I’m in the camp that he never really believed he’d win the election. He was doing it to build his brand in a number of ways, and then became the dog that caught the car. Now he’s in too deep, and the only way out is to win again, which he’s trying to do at any cost.
He’s an amoral sociopath (possibly even a psychopath). Intelligent? Not really.
What ‘skill’ does it take to just lie? “What do you people want?” “Jobs as coal miners!” “Well, just coincidently, I’ll open up all the coal mines, and kill anyone who tries to build wind and solar plants!” “Yay, we love you!”
It’s easy to lie. You don’t need polling, or a plan to actually do anything. Just lie, and let the lie waft you into office because the rubes were stupid enough to believe you.
He used repetition, but even in that part you quote, he’s using pretty complex sentence structure, with several conditional clauses. Trump wouldn’t get half-way through that before he got himself all confused, and started talking about how great those beaches would be for building condo resorts. And if he somehow managed to stumble his way through it, his fans wouldn’t have understood it. “Why is he talking about us starving? Is he planning on starving us? What happened to that trip to the beach he promised us?!?”

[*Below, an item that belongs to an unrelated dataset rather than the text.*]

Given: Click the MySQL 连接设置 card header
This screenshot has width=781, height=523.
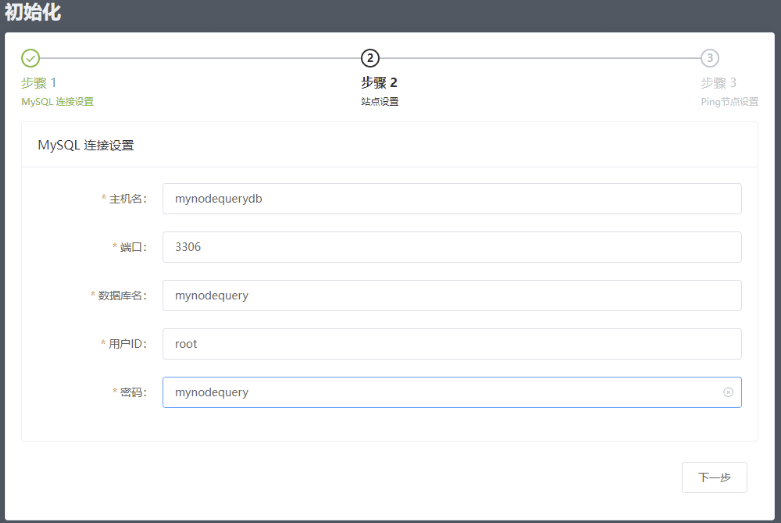Looking at the screenshot, I should 86,145.
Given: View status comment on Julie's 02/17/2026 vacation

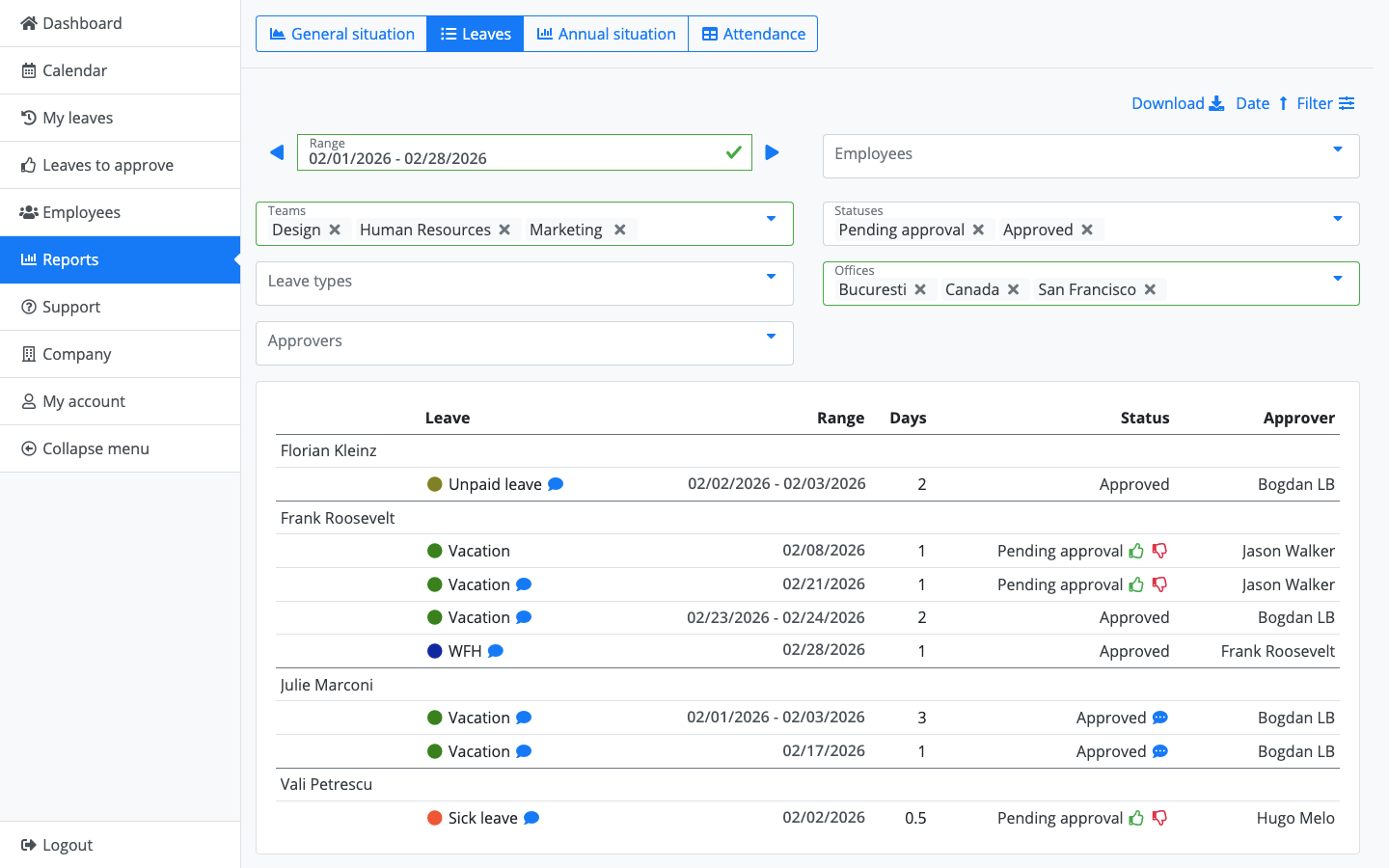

The point is, we wouldn’t have had those culture wars, if Trump hadn’t been leading the “COVID is a hoax!” charge from the very beginning. If he had endorsed masks, social distancing and vaccines all along, the Republicans would have followed along because they’re on his side, and the Democrats would have followed along because they actually understood why masks et al. were a good idea.
It would still have been a close election because of all the other stuff, but maybe the anti-Trump vote wouldn’t have been quite so strong. And even with Biden’s huge lead in the popular vote, the Electoral College still came down to just a few swing states. A moderately less-intolerable Trump might have picked up enough of those swing states to win it.

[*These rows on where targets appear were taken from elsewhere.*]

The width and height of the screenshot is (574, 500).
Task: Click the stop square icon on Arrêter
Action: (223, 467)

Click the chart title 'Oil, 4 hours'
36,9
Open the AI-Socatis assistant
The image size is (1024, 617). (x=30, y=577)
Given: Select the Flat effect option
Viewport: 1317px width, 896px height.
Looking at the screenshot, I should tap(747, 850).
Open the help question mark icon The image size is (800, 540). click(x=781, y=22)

Geez man, you’re comparing Trump with Churchill? Churchill was a master of language, and as @EddyTeddyFreddy already said, that elegant prose you quoted was skillfully crafted for effect. Trump is barely coherent at the best of times and often not at all. His appeal is entirely to imbeciles like himself. The pattern of repetition in Churchill’s quote is dramatically impactful, whereas Trump’s habit of constant repetition comes from a simple brain that is unable to think of anything else to say, and its redundancy is intensely annoying. Combined with his constant lying and general lack of substance, listening to Trump is intolerable.